Virologic response was better predicted by VIQ at weeks 3, 24 and 48 as
compared to correlations with virtual phenotype, number of PI mutations or
the number of RT mutations.
The IQ is a ratio and changes in either the numerator (AUC, Cmin) or the
denominator (IC 50) can have an important influence on the antiviral
activity contributed by that antiviral to the overall effect of the
regimen. It is also noteworthy that the IQ can only be determined for each
drug in a combination regimen, and the optimal manner in which three or
four IQ calculations can be combined is unknown. Interestingly, the
development of the plasma HIV RNA as a marker of potency of a combination
regimen may allow for a systematic approach to overall IQ calculations to
be developed and tested in vivo to determine the optimal IQ.
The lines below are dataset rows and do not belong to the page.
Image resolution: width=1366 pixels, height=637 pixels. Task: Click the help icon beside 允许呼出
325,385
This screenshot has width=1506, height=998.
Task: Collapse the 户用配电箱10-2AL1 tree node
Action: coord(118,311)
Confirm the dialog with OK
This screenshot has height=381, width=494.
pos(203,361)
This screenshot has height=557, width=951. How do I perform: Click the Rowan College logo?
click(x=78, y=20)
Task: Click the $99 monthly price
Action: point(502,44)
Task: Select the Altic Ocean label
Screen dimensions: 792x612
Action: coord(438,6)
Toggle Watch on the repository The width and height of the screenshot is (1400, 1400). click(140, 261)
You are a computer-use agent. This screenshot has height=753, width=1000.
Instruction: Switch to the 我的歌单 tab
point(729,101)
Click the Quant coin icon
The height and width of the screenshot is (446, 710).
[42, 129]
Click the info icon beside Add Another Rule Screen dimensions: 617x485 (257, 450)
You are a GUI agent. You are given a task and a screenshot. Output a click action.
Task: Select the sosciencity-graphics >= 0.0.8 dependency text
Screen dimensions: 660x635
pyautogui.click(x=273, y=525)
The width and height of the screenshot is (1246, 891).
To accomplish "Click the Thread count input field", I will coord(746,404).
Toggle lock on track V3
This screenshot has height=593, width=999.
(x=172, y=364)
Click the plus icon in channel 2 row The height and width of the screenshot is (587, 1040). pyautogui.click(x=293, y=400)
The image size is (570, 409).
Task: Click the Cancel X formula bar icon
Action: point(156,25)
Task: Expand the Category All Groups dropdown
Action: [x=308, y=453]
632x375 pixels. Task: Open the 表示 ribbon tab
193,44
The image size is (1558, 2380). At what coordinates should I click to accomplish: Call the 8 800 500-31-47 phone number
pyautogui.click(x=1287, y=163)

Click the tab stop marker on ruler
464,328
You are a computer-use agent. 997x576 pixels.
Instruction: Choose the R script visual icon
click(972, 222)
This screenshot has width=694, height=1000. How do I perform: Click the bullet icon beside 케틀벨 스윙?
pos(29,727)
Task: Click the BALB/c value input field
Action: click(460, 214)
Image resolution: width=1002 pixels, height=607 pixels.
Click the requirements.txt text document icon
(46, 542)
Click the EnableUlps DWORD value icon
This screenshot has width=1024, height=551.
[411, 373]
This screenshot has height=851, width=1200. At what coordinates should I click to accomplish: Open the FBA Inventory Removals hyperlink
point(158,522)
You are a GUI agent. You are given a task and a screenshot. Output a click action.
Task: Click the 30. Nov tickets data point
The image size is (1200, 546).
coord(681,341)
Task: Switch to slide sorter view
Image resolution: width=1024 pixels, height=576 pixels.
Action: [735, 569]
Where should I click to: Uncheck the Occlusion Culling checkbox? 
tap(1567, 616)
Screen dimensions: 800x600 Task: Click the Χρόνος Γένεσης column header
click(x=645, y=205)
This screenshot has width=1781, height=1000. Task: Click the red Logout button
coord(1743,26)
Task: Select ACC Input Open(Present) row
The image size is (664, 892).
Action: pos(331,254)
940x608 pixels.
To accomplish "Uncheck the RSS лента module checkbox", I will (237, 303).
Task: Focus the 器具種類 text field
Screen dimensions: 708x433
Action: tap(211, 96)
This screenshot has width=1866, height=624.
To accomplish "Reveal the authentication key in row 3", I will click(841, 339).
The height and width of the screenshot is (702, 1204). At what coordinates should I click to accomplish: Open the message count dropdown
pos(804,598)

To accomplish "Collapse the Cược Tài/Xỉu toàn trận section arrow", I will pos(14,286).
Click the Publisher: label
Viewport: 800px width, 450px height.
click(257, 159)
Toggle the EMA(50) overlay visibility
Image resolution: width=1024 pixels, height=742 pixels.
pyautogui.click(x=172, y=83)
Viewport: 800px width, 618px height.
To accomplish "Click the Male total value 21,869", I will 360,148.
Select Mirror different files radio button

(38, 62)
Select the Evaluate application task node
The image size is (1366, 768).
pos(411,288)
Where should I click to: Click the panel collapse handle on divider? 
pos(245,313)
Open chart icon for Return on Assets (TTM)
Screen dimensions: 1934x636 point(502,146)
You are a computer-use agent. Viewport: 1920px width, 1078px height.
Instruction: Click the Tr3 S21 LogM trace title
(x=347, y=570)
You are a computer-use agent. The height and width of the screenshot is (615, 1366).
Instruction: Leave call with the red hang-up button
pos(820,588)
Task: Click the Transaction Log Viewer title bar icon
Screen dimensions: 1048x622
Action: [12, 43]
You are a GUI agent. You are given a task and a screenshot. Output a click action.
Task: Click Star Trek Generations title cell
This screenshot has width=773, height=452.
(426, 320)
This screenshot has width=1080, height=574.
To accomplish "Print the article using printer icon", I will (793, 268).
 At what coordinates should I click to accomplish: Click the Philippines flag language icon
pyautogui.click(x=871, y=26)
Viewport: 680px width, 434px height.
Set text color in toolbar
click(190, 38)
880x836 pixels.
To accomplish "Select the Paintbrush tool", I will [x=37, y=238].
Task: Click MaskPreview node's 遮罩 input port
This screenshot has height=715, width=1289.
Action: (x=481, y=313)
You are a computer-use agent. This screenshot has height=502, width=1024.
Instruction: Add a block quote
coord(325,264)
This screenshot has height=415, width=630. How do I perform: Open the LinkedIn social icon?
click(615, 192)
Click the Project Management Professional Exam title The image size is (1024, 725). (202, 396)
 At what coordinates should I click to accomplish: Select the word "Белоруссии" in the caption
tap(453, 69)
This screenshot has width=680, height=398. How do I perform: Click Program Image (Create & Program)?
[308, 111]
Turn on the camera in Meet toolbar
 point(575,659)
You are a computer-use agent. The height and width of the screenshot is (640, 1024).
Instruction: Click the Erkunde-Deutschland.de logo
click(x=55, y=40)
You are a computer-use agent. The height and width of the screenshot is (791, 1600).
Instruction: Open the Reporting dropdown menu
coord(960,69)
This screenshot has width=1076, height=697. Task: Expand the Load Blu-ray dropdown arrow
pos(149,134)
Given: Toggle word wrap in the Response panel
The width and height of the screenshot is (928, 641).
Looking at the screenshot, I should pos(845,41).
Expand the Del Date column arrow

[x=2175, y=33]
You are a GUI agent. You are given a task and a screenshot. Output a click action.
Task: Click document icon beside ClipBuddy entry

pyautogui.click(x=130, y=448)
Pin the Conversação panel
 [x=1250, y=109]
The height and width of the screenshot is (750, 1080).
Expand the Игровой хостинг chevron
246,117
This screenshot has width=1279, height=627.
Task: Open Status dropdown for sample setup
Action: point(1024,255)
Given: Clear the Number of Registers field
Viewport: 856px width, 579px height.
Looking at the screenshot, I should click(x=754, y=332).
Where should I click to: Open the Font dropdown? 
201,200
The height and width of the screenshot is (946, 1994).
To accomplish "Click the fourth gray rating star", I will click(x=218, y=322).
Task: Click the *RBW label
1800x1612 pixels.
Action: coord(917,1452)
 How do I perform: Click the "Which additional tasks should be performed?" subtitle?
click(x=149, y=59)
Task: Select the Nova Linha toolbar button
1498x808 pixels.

PI-Boosting” an attempt to enhance the IQ- In
general, single PI-containing regimens approach low trough plasma concentrations at the
end of their recommended dosing interval. Low trough concentrations, leave
little room for variations in individual patient medication administration
times and in general are probably not well-tolerated in patients with
erratic adherence patterns. The cycle of low trough concentrations,
reduced periods of sustained viral suppression probably contribute to
low-level replication that after a period of time lead to loss of viral
suppression and increases in plasma HIV RNA. Genotypic assays conducted at
this time often yield virus with certain mutations in the protease region.
Therefore, the cycle leads to reduced virus susceptibility which even
though quantitated by the phenotypic assay is likely to yield a lower
antiviral response in “salvage therapy regimens”.